NAMA : GITA PUTRI AZIZA
NPM : 33111088
KELAS : 2DB16
1.BAGAIMANA SISTEM KETAHANAN NASIONAL PADA
MASA ORDE BARU DAN REFORMASI
Kepemimpinan
Nasional dan Ketahanan Nasional adalah dua aspek yang tidak hanya saling
terkait tapi juga saling mempengaruhi satu sama lain. Kepemimpinan nasional
yang kuat pada satu sisi akan berdampak kepada meningkatnya ketahanan nasional,
sementara itu ketahanan nasional yang mantap pada sisi lain akan makin
memperkokoh kepemimpinan nasional suatu bangsa. Sebaliknya, tanpa kepemimpinan
yang baik dalam pengelolaan sebuah negara, terutama Indonesia sebagai bangsa
yang multi etnis dengan kondisi geografis wilayah negara yang berbentuk
kepulauan, negeri ini amat rentan terhadap guncangan sosial dan politik yang
dapat berujung kepada perpecahan dan disintegrasi bangsa. Ketahanan nasional
yang tinggi juga berpengaruh kuat terhadap terwujudnya kepemimpinan nasional
yang kuat, dapat menjalankan fungsi-fungsi kepemimpinan secara efektif dalam
mengelola pemerintahan negara. Keduanya, ibarat dua sisi mata uang yang tidak
dapat dipisahkan satu dengan lainnya, saling mendukung dan saling terimbas.
Sejak kemerdekaan
Indonesia, 17 Agustus 1945 hingga saat ini, rezim pemerintahan negara telah
berganti beberapa kali, yang dapat dikelompokan dalam tiga fase atau orde.

• _BAHAN YANG TERSEDIA_:
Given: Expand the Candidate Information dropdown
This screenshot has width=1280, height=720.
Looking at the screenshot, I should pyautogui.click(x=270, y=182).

==

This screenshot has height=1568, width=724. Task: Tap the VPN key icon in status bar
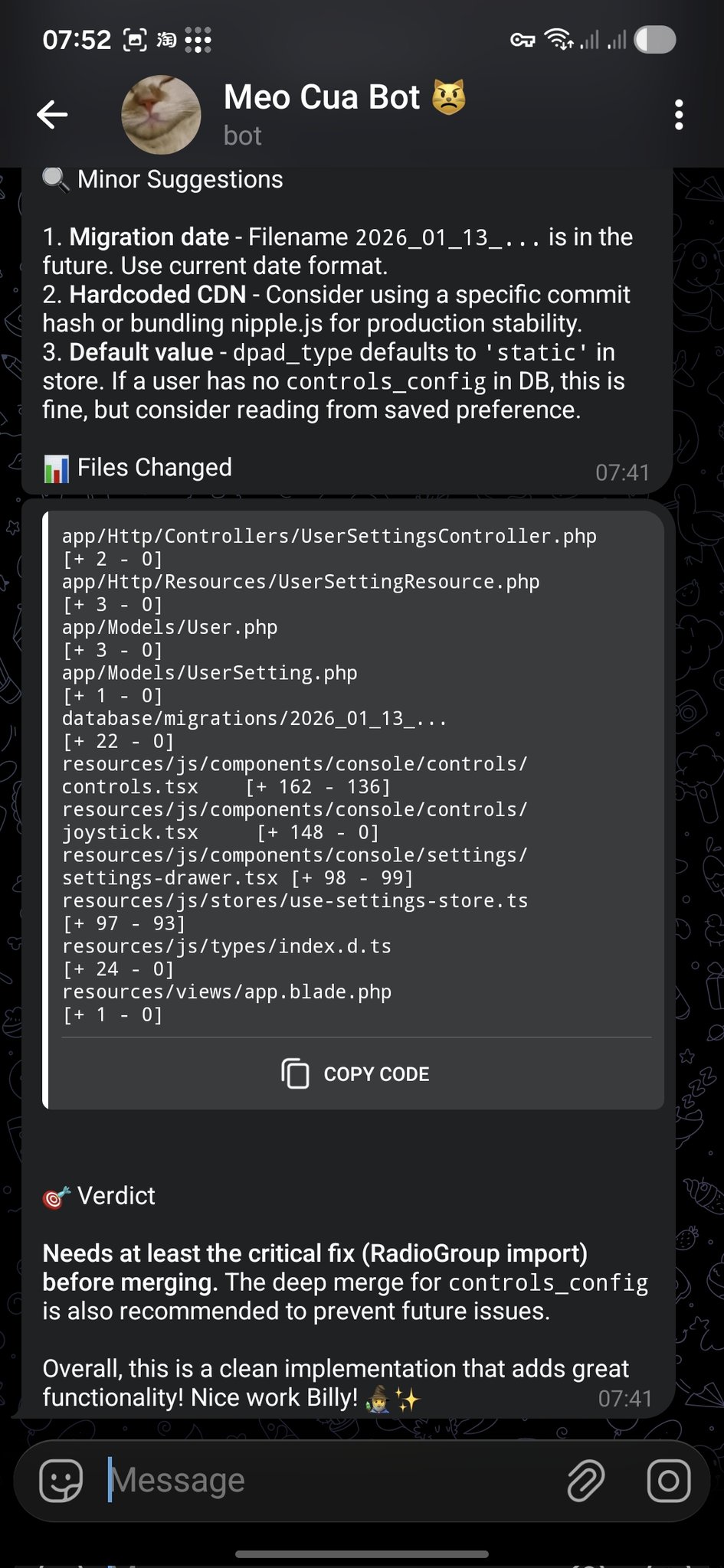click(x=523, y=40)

...

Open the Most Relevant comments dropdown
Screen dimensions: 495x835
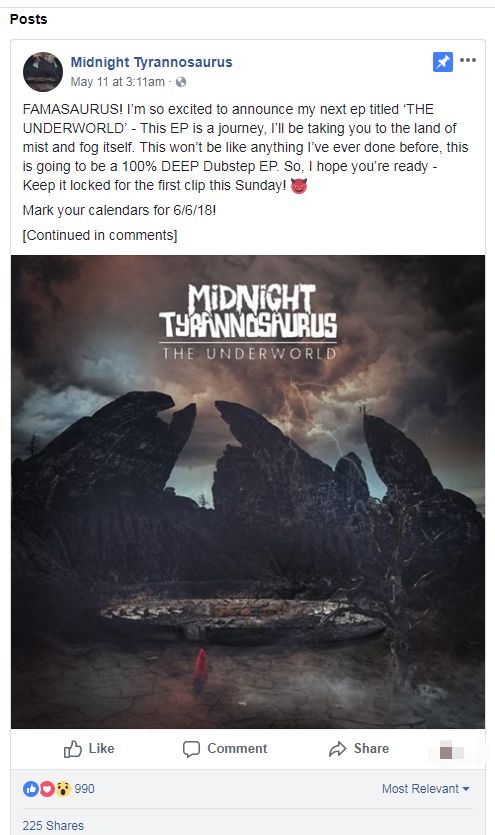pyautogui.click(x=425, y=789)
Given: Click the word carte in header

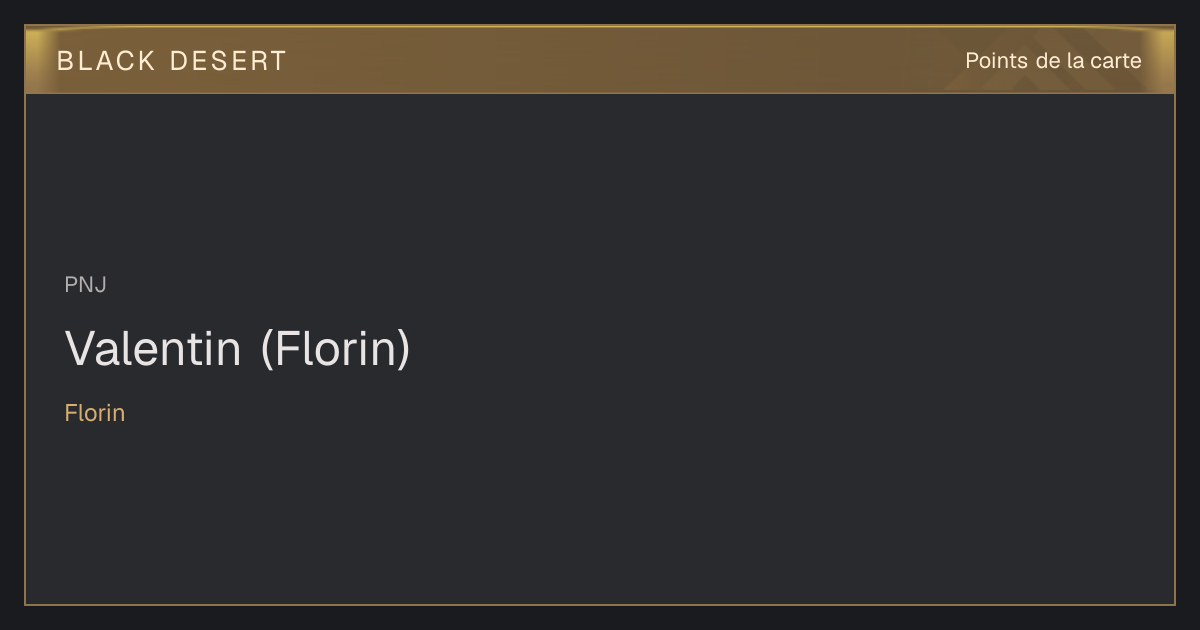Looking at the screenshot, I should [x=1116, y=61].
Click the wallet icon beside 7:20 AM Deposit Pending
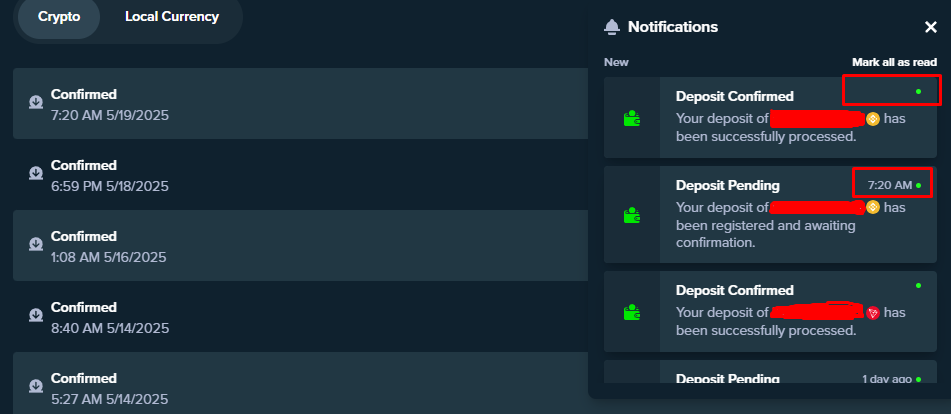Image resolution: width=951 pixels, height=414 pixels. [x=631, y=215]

• _SOAL LATIHAN_:
(a) Tuliskan ulang kata demi kata bagian teks tentang ketahanan nasional, mulai dari "Sejak kemerdekaan" dan terus sampai "fase atau orde.".
(b) Lanjutkan teks tentang ketahanan nasional setelah kalimat terakhir yang tertera.

• _JAWABAN BERURUTAN_:
(a)
Sejak kemerdekaan
Indonesia, 17 Agustus 1945 hingga saat ini, rezim pemerintahan negara telah
berganti beberapa kali, yang dapat dikelompokan dalam tiga fase atau orde.

(b)
Setiap penguasa dengan episode-nya masing-masing memiliki karakteristik dan
gaya pemerintahan yang unik dan berbeda. Orde Lama yang dikomandani Presiden
Republik Indonesia pertama, Ir. Soekarno, dengan pola pemerintahan
nasionalistik-universal yang didasari oleh suasana batin penolakan
imprealisme-kolonialisme (gaya lama maupun gaya baru, neokolonialisme) cukup
berhasil menyatukan bangsa Indonesia dalam sebuah negara dan menciptakan
ketahanan nasional yang cukup baik. Bahkan, pada saat Indonesia masih sangat
belia itu, Soekarno dengan gemilang merebut dan mempertahankan Irian Barat
berintegrasi ke dalam negara kesatuan Republik Indonesia. Jika jalan sejarah
tidak berubah yang dipicu oleh tragedi politik berdarah di tahun 1965, beberapa
bagian wilayah lainnya di seputaran nusantara, seperti Serawak di utara
Kalimantan, Timor-Timur, bahkan Papua Nugini dan Semenanjung Malaysia dapat
ditaklukan untuk diintegrasikan kedalam wilayah Indonesia dan menjadikannya
bagian integral bangsa Indonesia oleh penguasa saat itu.
Masa pemerintahan
Soekarno tidaklah luput dari berbagai persoalan dan rongrongan yang mengarah
kepada bubarnya Negara Kesatuan Republik Indonesia (NKRI). Pemberontakan demi
pemberontakan terjadi di beberapa daerah seperti di Sumatera, Jawa dan
Sulawesi. Upaya pecah-belah negara yang baru terbentuk inipun juga telah
dilakukan secara “legal” melalui pembentukan negara-negara kecil di nusantara
yang menyatu dalam negara Republik Indonesia Serikat (RIS) hasil perundingan
Konferensi Meja Bundar (KMB) tahun 1949. Namun, kepemimpinan Orde Lama dengan gaya
khas seorang orator dan diplomat ulung, Soekarno dapat dipandang berhasil
mempertahankan keutuhan NKRI melalui berbagai langkah strategis, baik kedalam
negeri maupun ke tataran diplomasi internasional. Kondisi ketahanan nasional
tetap terjaga hingga kepada pergantian rezim di tahun 1966/67.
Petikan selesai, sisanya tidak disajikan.